Wang Ge, Xue Min-Qi, Shen Hong-Bin, Xu Ying-Ying
School of Biomedical Engineering and Guangdong Provincial Key Laboratory of Medical Image Processing, Southern Medical University, Guangzhou 510515, China.
Guangdong Province Engineering Laboratory for Medical Imaging and Diagnostic Technology, Southern Medical University, Guangzhou 510515, China.
Brief Bioinform. 2022 Mar 10;23(2). doi: 10.1093/bib/bbab539.
Location proteomics seeks to provide automated high-resolution descriptions of protein location patterns within cells. Many efforts have been undertaken in location proteomics over the past decades, thereby producing plenty of automated predictors for protein subcellular localization. However, most of these predictors are trained solely from high-throughput microscopic images or protein amino acid sequences alone. Unifying heterogeneous protein data sources has yet to be exploited. In this paper, we present a pipeline called sequence, image, network-based protein subcellular locator (SIN-Locator) that constructs a multi-view description of proteins by integrating multiple data types including images of protein expression in cells or tissues, amino acid sequences and protein-protein interaction networks, to classify the patterns of protein subcellular locations. Proteins were encoded by both handcrafted features and deep learning features, and multiple combining methods were implemented. Our experimental results indicated that optimal integrations can considerately enhance the classification accuracy, and the utility of SIN-Locator has been demonstrated through applying to new released proteins in the human protein atlas. Furthermore, we also investigate the contribution of different data sources and influence of partial absence of data. This work is anticipated to provide clues for reconciliation and combination of multi-source data for protein location analysis.
定位蛋白质组学旨在提供细胞内蛋白质定位模式的自动化高分辨率描述。在过去几十年里,定位蛋白质组学领域已经开展了许多工作,从而产生了大量用于蛋白质亚细胞定位的自动化预测工具。然而,这些预测工具大多仅基于高通量显微镜图像或蛋白质氨基酸序列进行训练。尚未对统一的异构蛋白质数据源进行开发利用。在本文中,我们提出了一种名为基于序列、图像、网络的蛋白质亚细胞定位器(SIN-Locator)的流程,该流程通过整合多种数据类型(包括细胞或组织中蛋白质表达的图像、氨基酸序列和蛋白质-蛋白质相互作用网络)来构建蛋白质的多视图描述,以对蛋白质亚细胞定位模式进行分类。蛋白质由手工特征和深度学习特征进行编码,并实施了多种组合方法。我们的实验结果表明,最优整合能够显著提高分类准确率,并且通过应用于人类蛋白质图谱中新发布的蛋白质,已证明了SIN-Locator的实用性。此外,我们还研究了不同数据源的贡献以及数据部分缺失的影响。这项工作有望为蛋白质定位分析多源数据的协调与组合提供线索。
※
▶ **WHAT THE TASK REQUIRES**
Retype the part of the protein-localization abstract starting at "Guangdong Province Engineering" and ending at "10;23(2). doi: 10.1093/bib/bbab539.". Work from the abstract alone.

▶ **SUPPLIED ENTRIES**
※
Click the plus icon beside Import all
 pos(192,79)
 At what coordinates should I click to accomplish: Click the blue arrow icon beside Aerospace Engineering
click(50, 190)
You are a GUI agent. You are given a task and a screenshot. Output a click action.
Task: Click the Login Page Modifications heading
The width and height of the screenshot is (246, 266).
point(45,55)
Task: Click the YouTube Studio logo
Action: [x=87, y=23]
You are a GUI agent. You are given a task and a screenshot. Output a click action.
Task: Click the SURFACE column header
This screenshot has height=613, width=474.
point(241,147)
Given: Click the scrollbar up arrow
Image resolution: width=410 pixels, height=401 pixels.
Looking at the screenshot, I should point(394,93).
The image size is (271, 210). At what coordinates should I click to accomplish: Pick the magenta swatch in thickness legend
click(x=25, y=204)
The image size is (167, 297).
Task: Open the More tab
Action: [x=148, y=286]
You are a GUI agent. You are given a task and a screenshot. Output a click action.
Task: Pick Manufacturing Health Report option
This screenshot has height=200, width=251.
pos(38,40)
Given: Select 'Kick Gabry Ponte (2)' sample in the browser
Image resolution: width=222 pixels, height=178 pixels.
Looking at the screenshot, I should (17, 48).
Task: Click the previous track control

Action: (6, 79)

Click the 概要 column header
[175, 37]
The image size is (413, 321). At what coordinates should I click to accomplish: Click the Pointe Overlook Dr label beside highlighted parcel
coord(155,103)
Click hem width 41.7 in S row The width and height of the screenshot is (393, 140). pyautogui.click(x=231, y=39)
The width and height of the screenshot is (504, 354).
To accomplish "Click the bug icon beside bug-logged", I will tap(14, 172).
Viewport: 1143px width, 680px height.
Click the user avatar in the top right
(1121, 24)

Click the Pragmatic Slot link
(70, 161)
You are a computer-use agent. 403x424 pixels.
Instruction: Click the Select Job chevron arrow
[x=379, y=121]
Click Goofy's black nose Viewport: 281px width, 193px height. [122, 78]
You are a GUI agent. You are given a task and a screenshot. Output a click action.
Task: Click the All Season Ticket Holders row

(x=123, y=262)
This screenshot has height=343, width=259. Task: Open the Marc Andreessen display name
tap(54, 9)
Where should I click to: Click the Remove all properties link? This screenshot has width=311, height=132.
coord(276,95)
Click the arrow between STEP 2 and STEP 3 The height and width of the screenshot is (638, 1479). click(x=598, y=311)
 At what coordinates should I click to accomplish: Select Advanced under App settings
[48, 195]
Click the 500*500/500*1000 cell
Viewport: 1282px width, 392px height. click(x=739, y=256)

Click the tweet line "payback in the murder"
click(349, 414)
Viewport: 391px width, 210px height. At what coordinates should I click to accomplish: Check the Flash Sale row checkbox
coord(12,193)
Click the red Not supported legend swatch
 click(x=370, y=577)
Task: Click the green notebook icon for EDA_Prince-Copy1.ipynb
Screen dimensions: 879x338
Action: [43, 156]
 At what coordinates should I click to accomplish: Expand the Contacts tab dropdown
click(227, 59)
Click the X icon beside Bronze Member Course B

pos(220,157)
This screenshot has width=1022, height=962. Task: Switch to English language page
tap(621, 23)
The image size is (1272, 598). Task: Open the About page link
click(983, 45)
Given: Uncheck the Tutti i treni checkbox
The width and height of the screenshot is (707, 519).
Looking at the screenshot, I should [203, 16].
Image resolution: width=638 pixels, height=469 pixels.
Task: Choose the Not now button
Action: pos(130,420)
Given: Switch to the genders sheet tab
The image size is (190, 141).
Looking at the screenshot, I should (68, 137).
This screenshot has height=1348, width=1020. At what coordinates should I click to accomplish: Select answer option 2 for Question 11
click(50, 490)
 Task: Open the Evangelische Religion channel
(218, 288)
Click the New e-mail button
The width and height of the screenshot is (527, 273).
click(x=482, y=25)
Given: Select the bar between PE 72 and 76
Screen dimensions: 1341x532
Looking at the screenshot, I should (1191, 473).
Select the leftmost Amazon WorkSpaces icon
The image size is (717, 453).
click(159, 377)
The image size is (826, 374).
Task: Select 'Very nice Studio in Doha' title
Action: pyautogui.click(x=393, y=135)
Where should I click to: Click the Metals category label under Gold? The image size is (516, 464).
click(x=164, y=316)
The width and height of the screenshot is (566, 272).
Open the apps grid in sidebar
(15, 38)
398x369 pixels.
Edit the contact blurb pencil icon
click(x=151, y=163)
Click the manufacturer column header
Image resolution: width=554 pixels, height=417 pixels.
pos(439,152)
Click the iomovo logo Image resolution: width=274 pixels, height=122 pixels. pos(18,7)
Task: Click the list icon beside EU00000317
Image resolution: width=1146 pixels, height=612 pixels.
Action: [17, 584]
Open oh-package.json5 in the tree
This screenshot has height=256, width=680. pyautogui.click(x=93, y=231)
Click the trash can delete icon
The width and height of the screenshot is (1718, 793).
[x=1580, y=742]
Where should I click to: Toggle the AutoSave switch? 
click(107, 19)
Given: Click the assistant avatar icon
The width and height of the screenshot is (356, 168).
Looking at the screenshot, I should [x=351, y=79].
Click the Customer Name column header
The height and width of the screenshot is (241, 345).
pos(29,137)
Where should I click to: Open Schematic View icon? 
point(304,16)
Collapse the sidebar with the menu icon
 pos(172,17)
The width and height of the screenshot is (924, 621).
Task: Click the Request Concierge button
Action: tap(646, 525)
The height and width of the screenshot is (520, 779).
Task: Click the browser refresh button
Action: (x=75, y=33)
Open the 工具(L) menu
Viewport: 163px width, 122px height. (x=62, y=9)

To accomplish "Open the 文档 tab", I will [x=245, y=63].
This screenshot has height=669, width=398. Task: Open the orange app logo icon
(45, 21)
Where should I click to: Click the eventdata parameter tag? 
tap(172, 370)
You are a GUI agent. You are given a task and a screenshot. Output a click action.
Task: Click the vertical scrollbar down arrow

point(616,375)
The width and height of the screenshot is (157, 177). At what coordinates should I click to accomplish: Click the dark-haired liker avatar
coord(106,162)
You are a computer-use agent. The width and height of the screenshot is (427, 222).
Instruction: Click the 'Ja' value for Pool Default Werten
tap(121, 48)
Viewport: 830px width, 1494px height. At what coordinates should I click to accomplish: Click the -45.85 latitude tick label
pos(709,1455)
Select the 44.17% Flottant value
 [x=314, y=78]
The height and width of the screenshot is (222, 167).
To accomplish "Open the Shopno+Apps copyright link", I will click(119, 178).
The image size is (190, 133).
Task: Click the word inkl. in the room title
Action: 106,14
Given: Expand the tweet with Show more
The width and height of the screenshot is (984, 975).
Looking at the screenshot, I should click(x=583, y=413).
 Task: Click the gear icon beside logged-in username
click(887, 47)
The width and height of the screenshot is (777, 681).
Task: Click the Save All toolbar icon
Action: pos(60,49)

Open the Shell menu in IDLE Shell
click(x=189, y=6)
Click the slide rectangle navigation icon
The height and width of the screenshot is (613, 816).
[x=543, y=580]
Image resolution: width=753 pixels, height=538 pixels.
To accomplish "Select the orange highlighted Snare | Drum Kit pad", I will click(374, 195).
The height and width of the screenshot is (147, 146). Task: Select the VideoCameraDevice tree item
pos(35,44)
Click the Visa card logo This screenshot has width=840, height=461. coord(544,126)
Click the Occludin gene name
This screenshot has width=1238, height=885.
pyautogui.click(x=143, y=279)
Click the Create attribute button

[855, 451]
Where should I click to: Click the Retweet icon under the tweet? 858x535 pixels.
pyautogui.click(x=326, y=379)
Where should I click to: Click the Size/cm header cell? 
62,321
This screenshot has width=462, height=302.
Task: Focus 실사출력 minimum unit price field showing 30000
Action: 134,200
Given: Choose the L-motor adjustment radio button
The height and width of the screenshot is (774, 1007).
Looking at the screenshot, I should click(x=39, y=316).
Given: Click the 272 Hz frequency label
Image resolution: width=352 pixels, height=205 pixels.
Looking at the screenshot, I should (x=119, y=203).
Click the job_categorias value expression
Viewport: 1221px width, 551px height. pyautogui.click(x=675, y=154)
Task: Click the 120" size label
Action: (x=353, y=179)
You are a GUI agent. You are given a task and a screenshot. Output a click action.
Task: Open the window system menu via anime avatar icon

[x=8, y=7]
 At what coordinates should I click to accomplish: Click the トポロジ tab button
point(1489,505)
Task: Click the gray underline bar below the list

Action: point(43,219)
※
▶ **TASK OUTPUT**
Guangdong Province Engineering Laboratory for Medical Imaging and Diagnostic Technology, Southern Medical University, Guangzhou 510515, China.
Brief Bioinform. 2022 Mar 10;23(2). doi: 10.1093/bib/bbab539.